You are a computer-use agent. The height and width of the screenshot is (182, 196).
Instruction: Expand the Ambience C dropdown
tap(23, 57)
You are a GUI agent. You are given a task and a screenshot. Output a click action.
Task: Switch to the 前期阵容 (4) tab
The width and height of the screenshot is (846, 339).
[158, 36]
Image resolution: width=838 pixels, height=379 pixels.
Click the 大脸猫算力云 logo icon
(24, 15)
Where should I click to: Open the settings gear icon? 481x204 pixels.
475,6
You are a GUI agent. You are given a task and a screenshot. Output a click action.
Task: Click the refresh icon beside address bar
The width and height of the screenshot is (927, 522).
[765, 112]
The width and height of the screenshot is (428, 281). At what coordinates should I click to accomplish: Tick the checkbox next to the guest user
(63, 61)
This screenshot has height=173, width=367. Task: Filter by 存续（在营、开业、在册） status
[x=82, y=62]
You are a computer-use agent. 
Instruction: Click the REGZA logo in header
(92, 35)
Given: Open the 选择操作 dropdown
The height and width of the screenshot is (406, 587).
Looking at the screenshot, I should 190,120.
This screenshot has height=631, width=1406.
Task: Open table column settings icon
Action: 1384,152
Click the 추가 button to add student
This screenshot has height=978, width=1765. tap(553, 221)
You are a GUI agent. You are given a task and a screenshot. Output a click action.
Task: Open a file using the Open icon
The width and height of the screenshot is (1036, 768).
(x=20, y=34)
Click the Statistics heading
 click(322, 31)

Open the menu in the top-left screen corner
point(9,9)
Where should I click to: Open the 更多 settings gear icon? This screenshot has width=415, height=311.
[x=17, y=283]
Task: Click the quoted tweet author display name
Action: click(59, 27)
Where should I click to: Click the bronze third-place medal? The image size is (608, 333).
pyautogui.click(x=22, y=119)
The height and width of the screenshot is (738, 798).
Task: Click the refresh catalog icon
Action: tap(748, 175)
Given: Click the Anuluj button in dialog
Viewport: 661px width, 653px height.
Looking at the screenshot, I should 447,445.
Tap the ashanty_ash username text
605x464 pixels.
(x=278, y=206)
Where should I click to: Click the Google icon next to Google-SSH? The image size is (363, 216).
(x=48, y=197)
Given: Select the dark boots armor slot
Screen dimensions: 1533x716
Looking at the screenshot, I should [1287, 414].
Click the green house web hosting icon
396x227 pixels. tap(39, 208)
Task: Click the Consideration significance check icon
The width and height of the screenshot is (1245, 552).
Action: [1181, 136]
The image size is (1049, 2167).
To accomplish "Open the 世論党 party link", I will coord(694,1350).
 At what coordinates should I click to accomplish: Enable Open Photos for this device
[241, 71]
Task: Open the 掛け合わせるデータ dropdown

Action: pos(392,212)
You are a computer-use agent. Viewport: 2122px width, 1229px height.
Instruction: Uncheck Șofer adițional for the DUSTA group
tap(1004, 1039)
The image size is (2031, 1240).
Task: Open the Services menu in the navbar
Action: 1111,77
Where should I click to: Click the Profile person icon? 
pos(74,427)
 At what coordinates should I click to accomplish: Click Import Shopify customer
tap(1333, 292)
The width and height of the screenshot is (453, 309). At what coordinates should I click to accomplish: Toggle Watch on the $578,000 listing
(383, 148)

> **Directions for this task**: Revise all of the material above by substituting "GUI assistant" for every occurrence of "GUI agent". Leave everything else unchanged.

> **Task response**:
You are a computer-use agent. The height and width of the screenshot is (182, 196).
Instruction: Expand the Ambience C dropdown
tap(23, 57)
You are a GUI assistant. You are given a task and a screenshot. Output a click action.
Task: Switch to the 前期阵容 (4) tab
The width and height of the screenshot is (846, 339).
[158, 36]
Image resolution: width=838 pixels, height=379 pixels.
Click the 大脸猫算力云 logo icon
(24, 15)
Where should I click to: Open the settings gear icon? 481x204 pixels.
475,6
You are a GUI assistant. You are given a task and a screenshot. Output a click action.
Task: Click the refresh icon beside address bar
The width and height of the screenshot is (927, 522).
[765, 112]
The width and height of the screenshot is (428, 281). At what coordinates should I click to accomplish: Tick the checkbox next to the guest user
(63, 61)
This screenshot has height=173, width=367. Task: Filter by 存续（在营、开业、在册） status
[x=82, y=62]
You are a computer-use agent. 
Instruction: Click the REGZA logo in header
(92, 35)
Given: Open the 选择操作 dropdown
The height and width of the screenshot is (406, 587).
Looking at the screenshot, I should 190,120.
This screenshot has height=631, width=1406.
Task: Open table column settings icon
Action: 1384,152
Click the 추가 button to add student
This screenshot has height=978, width=1765. tap(553, 221)
You are a GUI assistant. You are given a task and a screenshot. Output a click action.
Task: Open a file using the Open icon
The width and height of the screenshot is (1036, 768).
(x=20, y=34)
Click the Statistics heading
 click(322, 31)

Open the menu in the top-left screen corner
point(9,9)
Where should I click to: Open the 更多 settings gear icon? This screenshot has width=415, height=311.
[x=17, y=283]
Task: Click the quoted tweet author display name
Action: click(59, 27)
Where should I click to: Click the bronze third-place medal? The image size is (608, 333).
pyautogui.click(x=22, y=119)
The height and width of the screenshot is (738, 798).
Task: Click the refresh catalog icon
Action: tap(748, 175)
Given: Click the Anuluj button in dialog
Viewport: 661px width, 653px height.
Looking at the screenshot, I should 447,445.
Tap the ashanty_ash username text
605x464 pixels.
(x=278, y=206)
Where should I click to: Click the Google icon next to Google-SSH? The image size is (363, 216).
(x=48, y=197)
Given: Select the dark boots armor slot
Screen dimensions: 1533x716
Looking at the screenshot, I should [1287, 414].
Click the green house web hosting icon
396x227 pixels. tap(39, 208)
Task: Click the Consideration significance check icon
The width and height of the screenshot is (1245, 552).
Action: [1181, 136]
The image size is (1049, 2167).
To accomplish "Open the 世論党 party link", I will coord(694,1350).
 At what coordinates should I click to accomplish: Enable Open Photos for this device
[241, 71]
Task: Open the 掛け合わせるデータ dropdown

Action: pos(392,212)
You are a computer-use agent. Viewport: 2122px width, 1229px height.
Instruction: Uncheck Șofer adițional for the DUSTA group
tap(1004, 1039)
The image size is (2031, 1240).
Task: Open the Services menu in the navbar
Action: 1111,77
Where should I click to: Click the Profile person icon? 
pos(74,427)
 At what coordinates should I click to accomplish: Click Import Shopify customer
tap(1333, 292)
The width and height of the screenshot is (453, 309). At what coordinates should I click to accomplish: Toggle Watch on the $578,000 listing
(383, 148)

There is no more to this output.